As adding a prior add only a constant time factor to the model computation, for our analysis we did not focus whether the model produced actual, meaningful values (which might requires several hours - days to train for) but instead how the performance for a small subsample (2000 samples) behaved for each error type. Also, as we used more variables than data points extreme overfitting was taken into account. Thus, though not completely correct we can at some point roughly take accuracy / RMSE as some sort of measure of how fast a model adjusts.

For our testsample, logistic and gumbel errors seemed to perform best in terms of fitting times.

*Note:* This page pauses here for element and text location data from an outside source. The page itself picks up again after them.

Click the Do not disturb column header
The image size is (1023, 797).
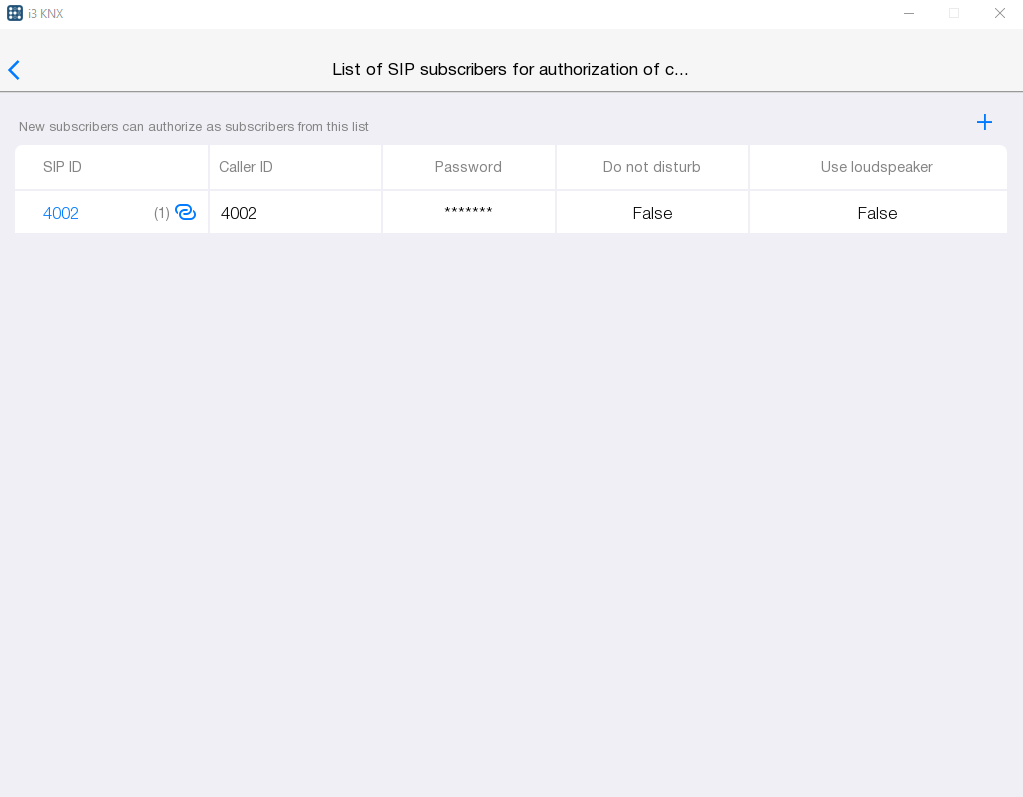pyautogui.click(x=652, y=167)
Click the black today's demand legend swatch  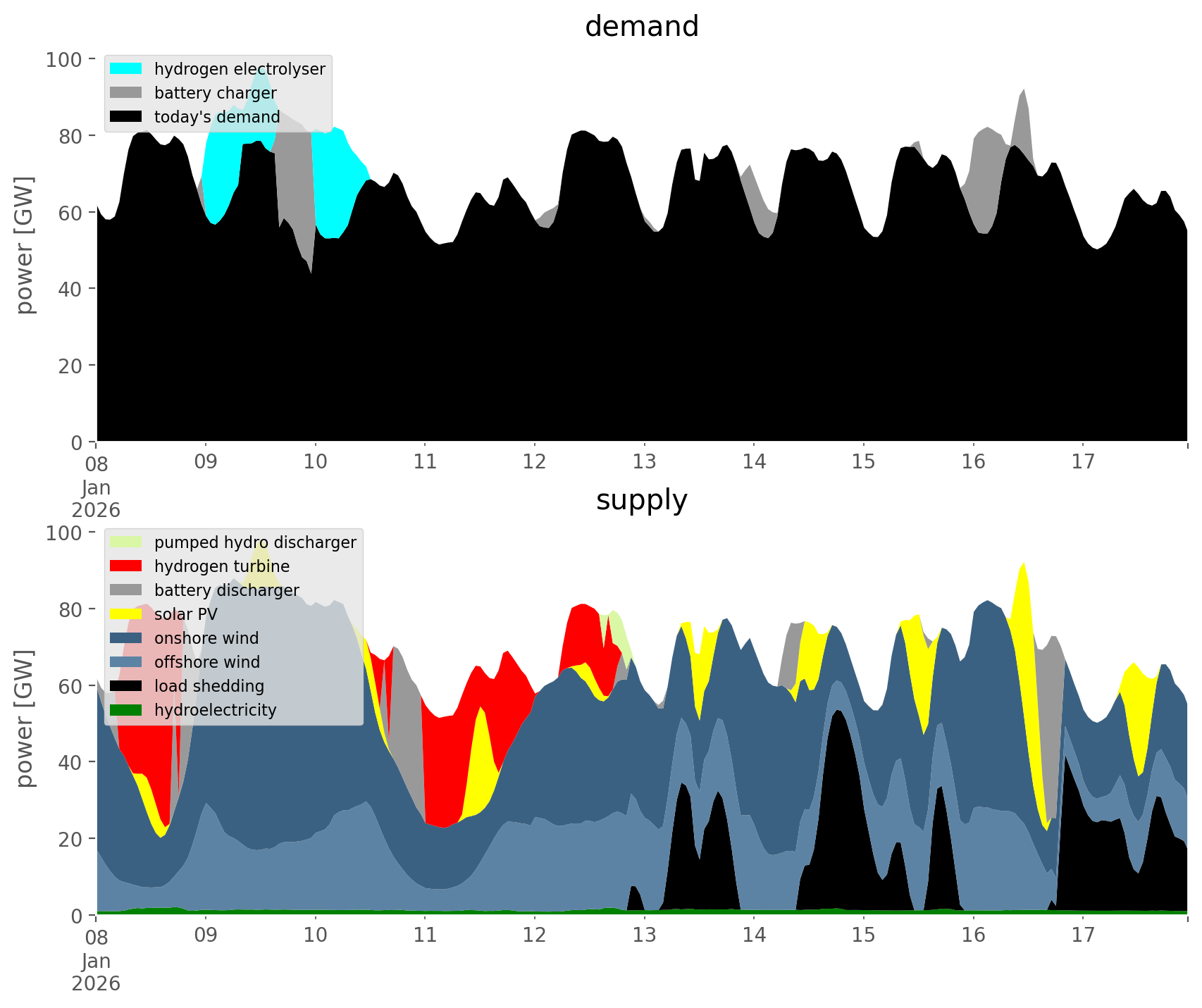coord(126,117)
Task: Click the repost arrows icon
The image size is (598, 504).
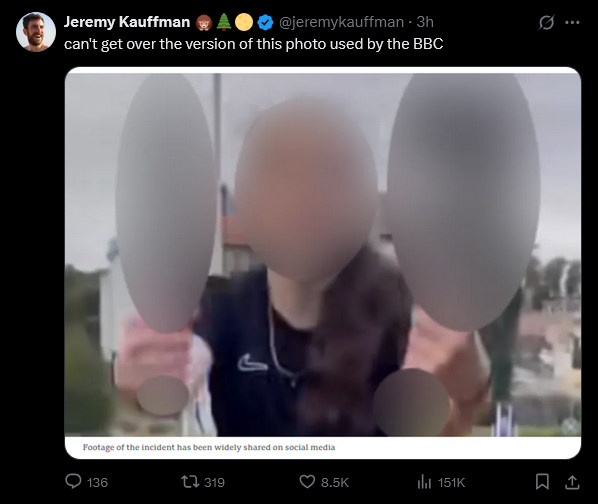Action: point(190,482)
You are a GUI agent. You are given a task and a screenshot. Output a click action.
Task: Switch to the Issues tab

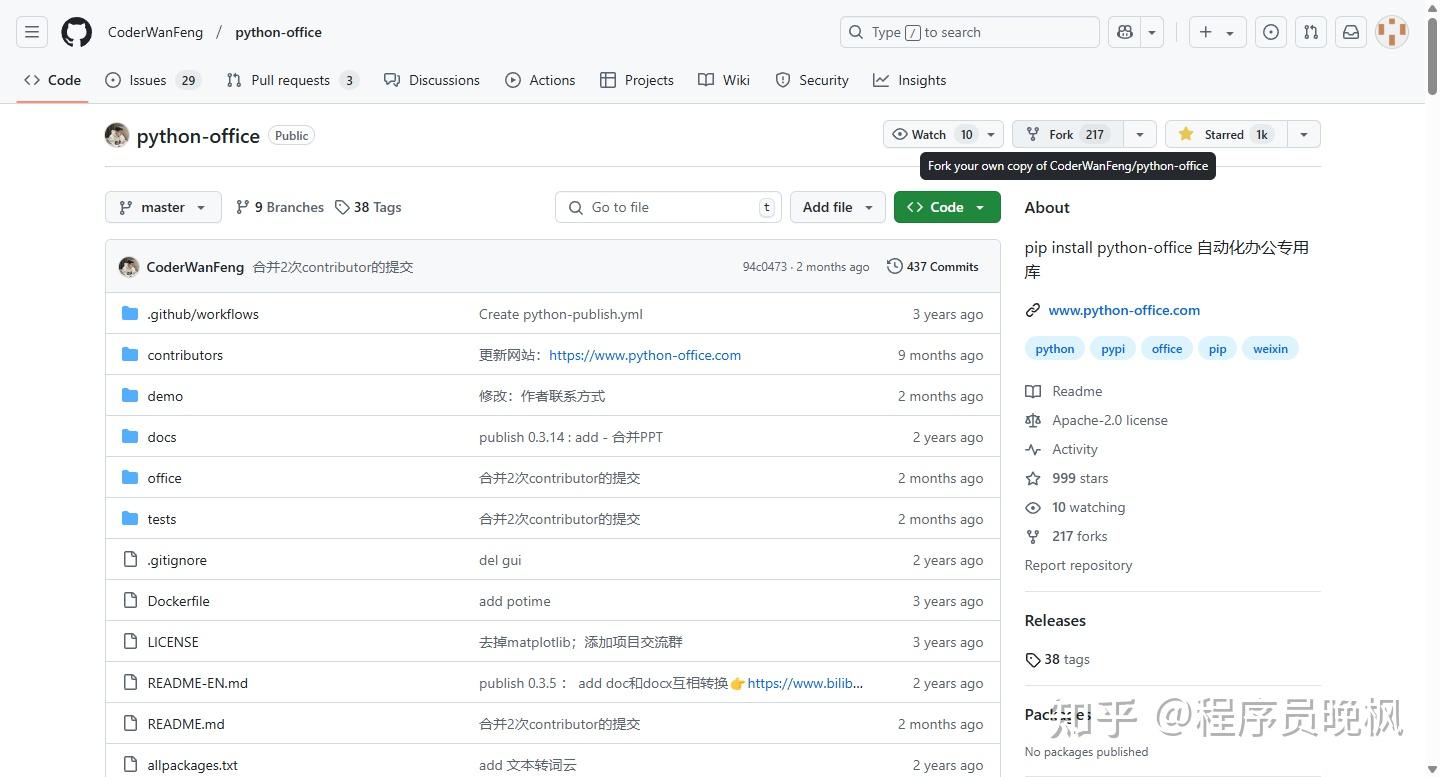tap(147, 80)

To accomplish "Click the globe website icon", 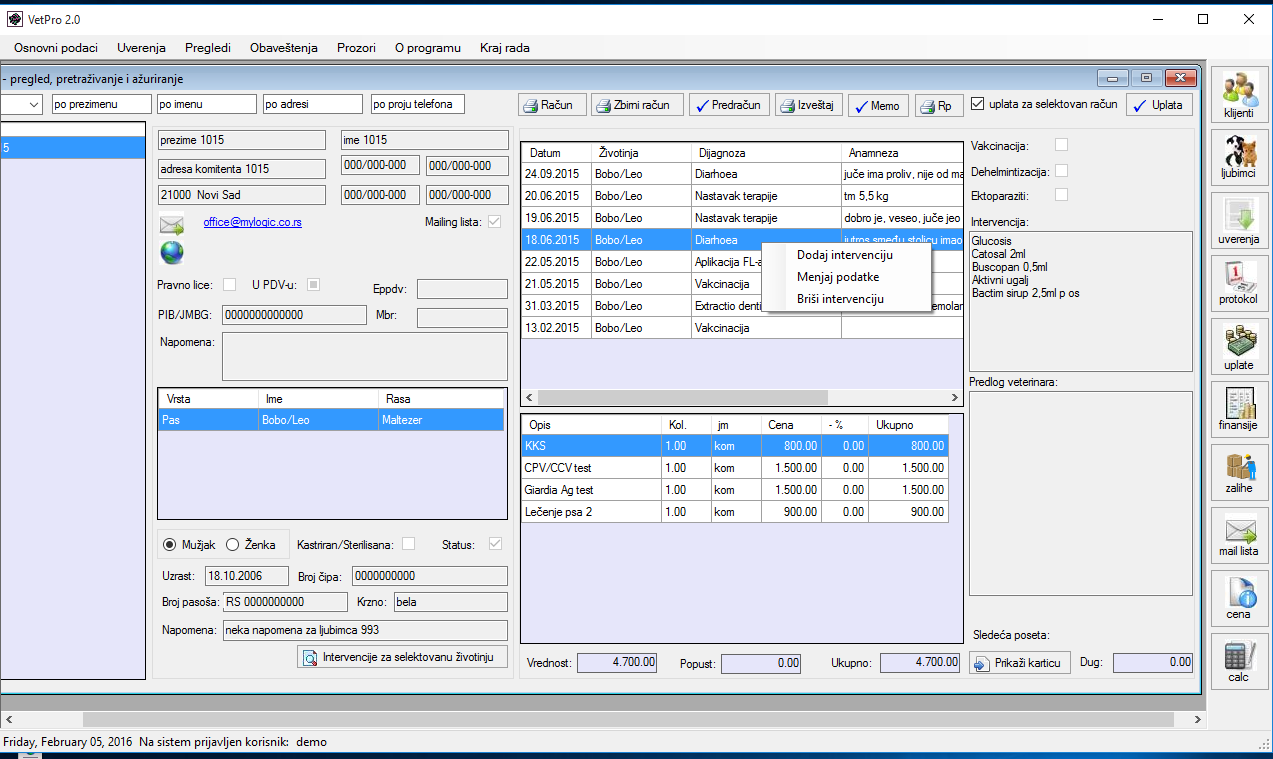I will click(172, 252).
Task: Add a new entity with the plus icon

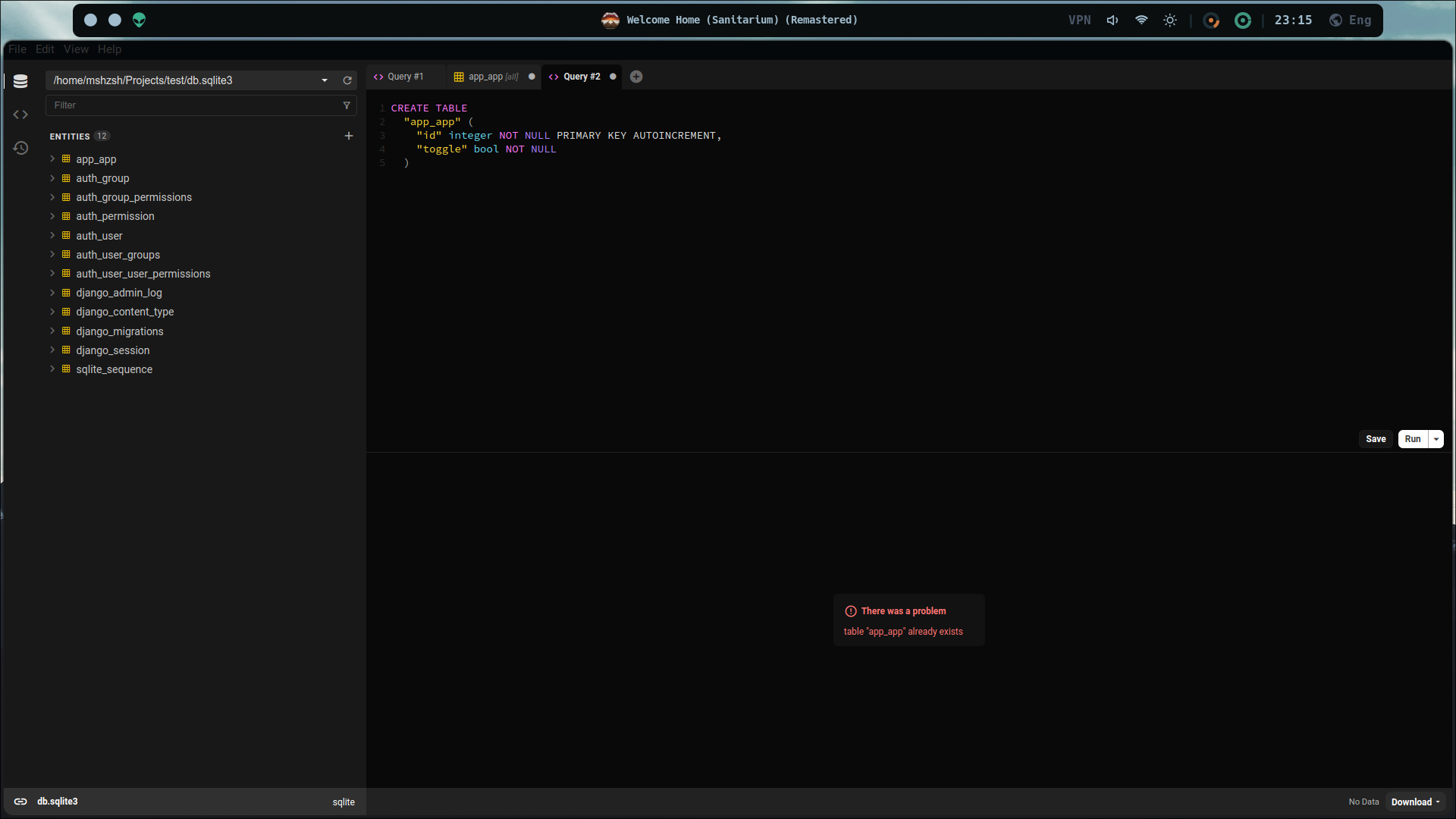Action: tap(349, 136)
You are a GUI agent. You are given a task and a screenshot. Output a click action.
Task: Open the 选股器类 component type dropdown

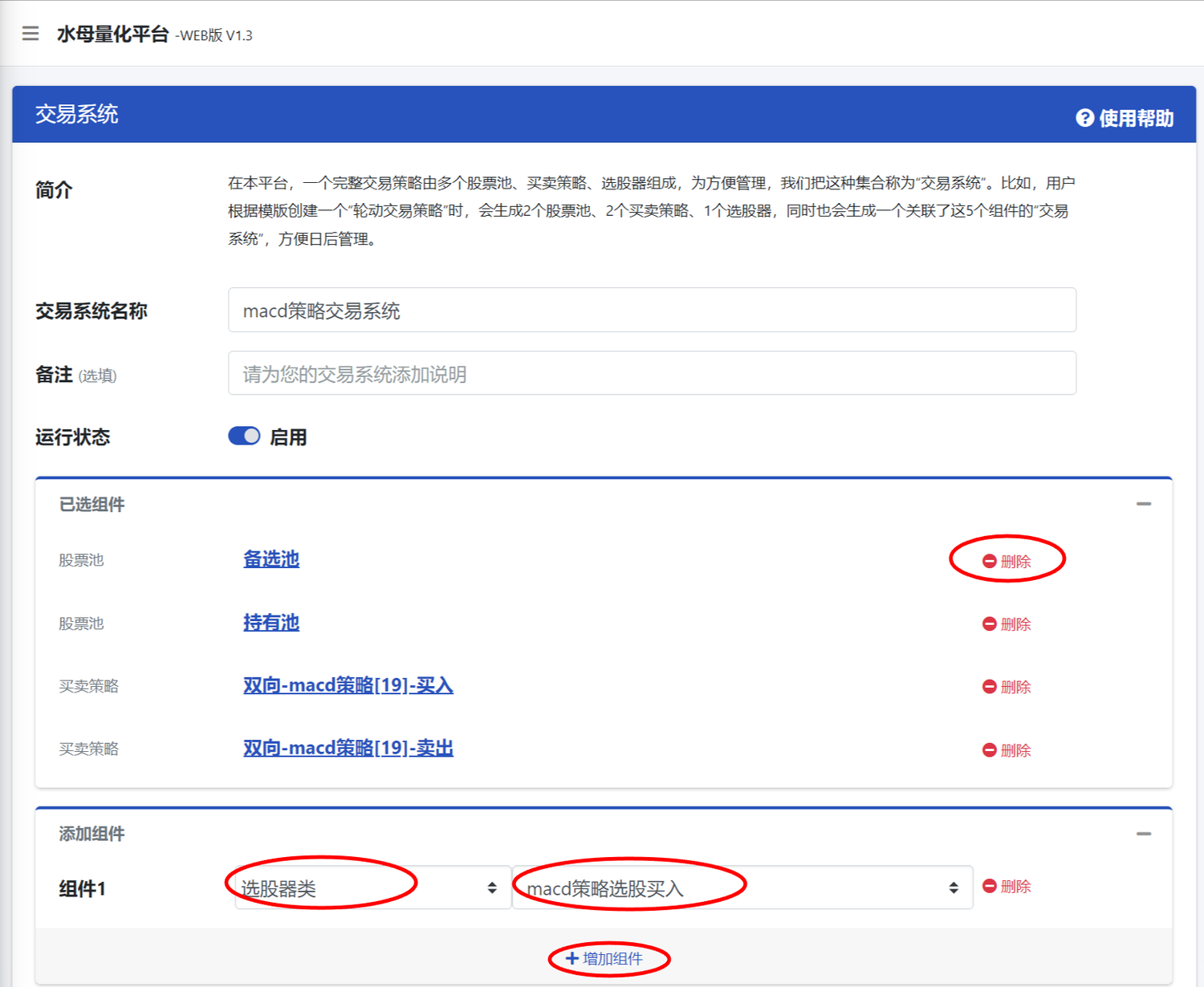pyautogui.click(x=372, y=887)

A look at the time spent per epoch underscores this:

It is also worth noting thatthe time per epoch increases for all error distributions when the number of epochs increase. This might be due to amortization of the Spark overhead and also internal Spark caching effects.

Though in terms of speed the gumbel distribution seemed to be favorable, a quick a look at the accuracy reveals that the other models matched for the given data better. Our recommendation is therefore to use as a first start a logistic ordinal regression model. However if information about the data or its errors are known it might be a good idea to fit a Gumbel distribution as its evaluation is faster than the logistic one which might be to due to the lack of the division operator.